Teich anunciou que um
novo banco de dados para entender o financiamento e os gaps orçamentários na
aplicação de recursos da saúde nos municípios deve ser lançado em novembro.
“Será uma plataforma pública e atualizada mensalmente. Colocamos as necessidades
da sociedade, a estrutura hoje, o que está acontecendo com o acesso e os
pacientes e para onde está indo o dinheiro. A ideia é fazer um grande
diagnóstico trazendo o financiamento detalhado do país inteiro, até o nível
municipal, para entender o que está acontecendo e atuar em cima disso.”
• Desigualdade regional
Diante dos desafios de
financiamento e aplicação prática, há preocupação para evitar que a
complexidade e a amplitude da PNPCC provoquem uma “tendência à inércia”, como
pontuou Renato Casarotti, da Abramge. “O principal desafio é que se a gente não
encontrar uma forma de trazer uma regulamentação com uma característica de
executividade, a chance de isso ficar no papel é muito grande. Quando chega uma
política complexa, muito abrangente, naturalmente a tendência do gestor é
travar. O desafio é esse: trazer uma regulamentação que traga equilíbrio e
priorize ações”, analisa.
Ele também chamou a
atenção para as particularidades locais pelo Brasil e a importância de se
pensar em estratégias que permitam que o acesso pleno aos direitos previstos na
política ocorra mesmo em diferentes realidades, sem que isso se torne um
entrave generalizado:
“É interessante pensar
em uma implementação que leve em consideração os diferentes níveis de
maturidade do nosso país e de cada uma das regiões. Sei que o destino é ter
sempre o melhor cuidado integral para 100% da população, mas o nível de
maturidade da entrega desses cuidados é diferente. Como eu trago prioridades
para a Grande São Paulo, mas ao mesmo tempo respeitando as diferenças do
interior do Tocantins, por exemplo? É preciso entender essa diferença.”
• Convite para a ação
Para Moura, os
próximos passos devem contemplar até mesmo ações estratégicas de comunicação
para que o paciente oncológico possa conhecer os seus direitos e cobrá-los: “É
urgente garantir que os pacientes tenham acesso. Mas não só um acesso de
utilização de serviços, é um acesso pleno aos cuidados de saúde, que começa
antes inclusive do diagnóstico. Os próximos passos deveriam ampliar bastante as
estratégias de disseminação de informação relacionada à política.
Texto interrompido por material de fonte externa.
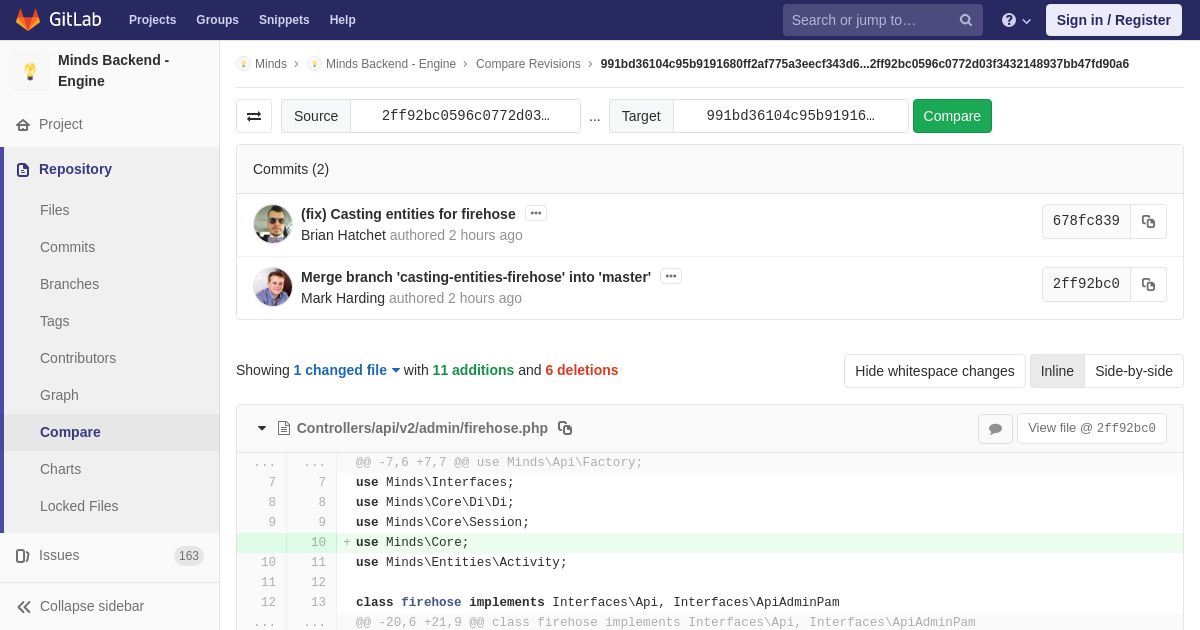Collapse the firehose.php diff with caret
The height and width of the screenshot is (630, 1200).
tap(262, 428)
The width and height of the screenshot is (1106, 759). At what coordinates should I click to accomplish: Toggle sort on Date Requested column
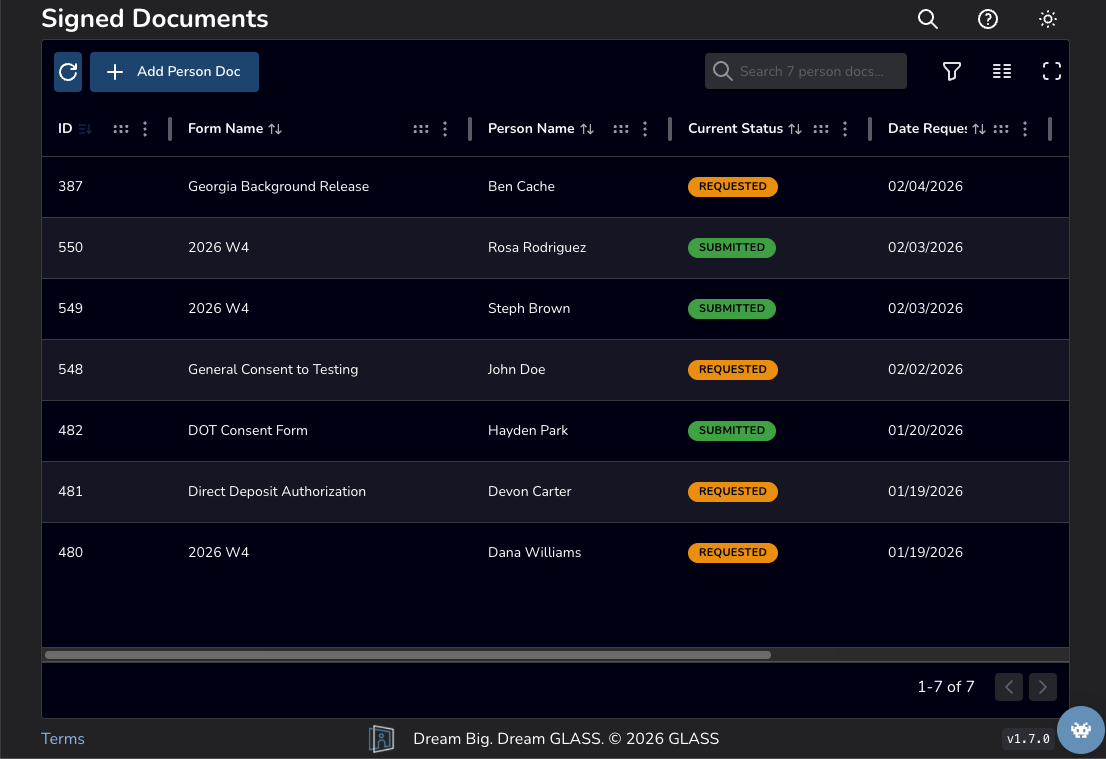pos(979,128)
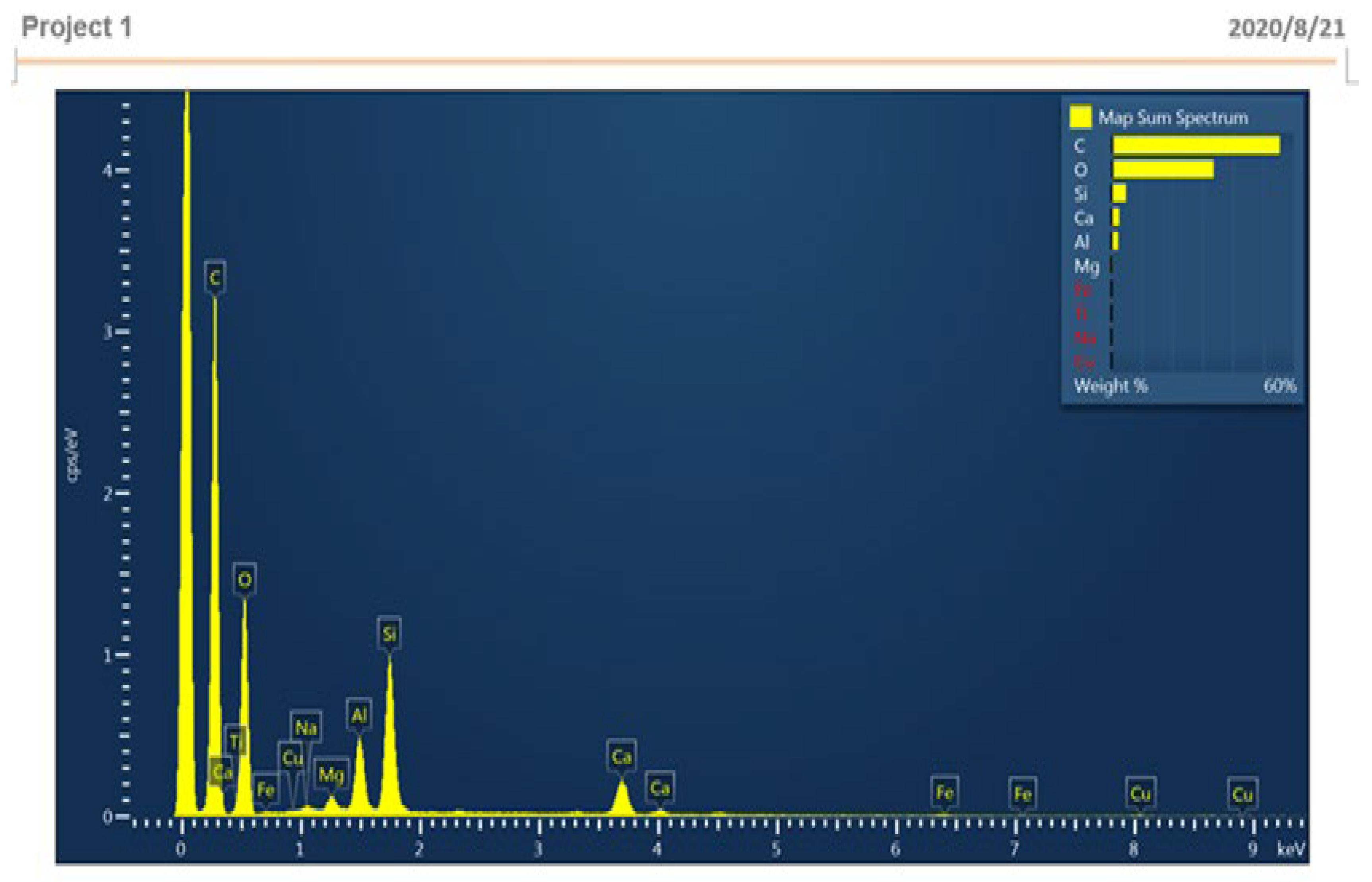This screenshot has width=1372, height=882.
Task: Select the Al peak label
Action: pos(359,715)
O que ela
traz de alterações e quais são os direitos de pacientes.”
O fim do debate foi
marcado por um compromisso firmado entre os representantes dos diferentes
atores da saúde, um reencontro na próxima edição para discutir e celebrar
movimentações práticas em direção à consolidação da nova Política Nacional de
Prevenção e Controle do Câncer.
“Nós podemos nos
comprometer e tentar apresentar o avanço numa ação de mobilização para
construirmos uma agenda política positiva contra o câncer, ou melhor, em favor
da saúde como um todo, público e privada. Só que para isso, a gente precisa
construir um diálogo qualificado e engajado, com participação de diferentes
agentes e também dos três poderes”, afirmou a CEO da Abrale. “Temos uma nova
política nacional que não resolve tudo e não tem um efeito automático imediato,
mas ela foi o primeiro passo e é um passo importante, que muda bastante a forma
como a gente agora pode se posicionar para fazer esse diálogo.”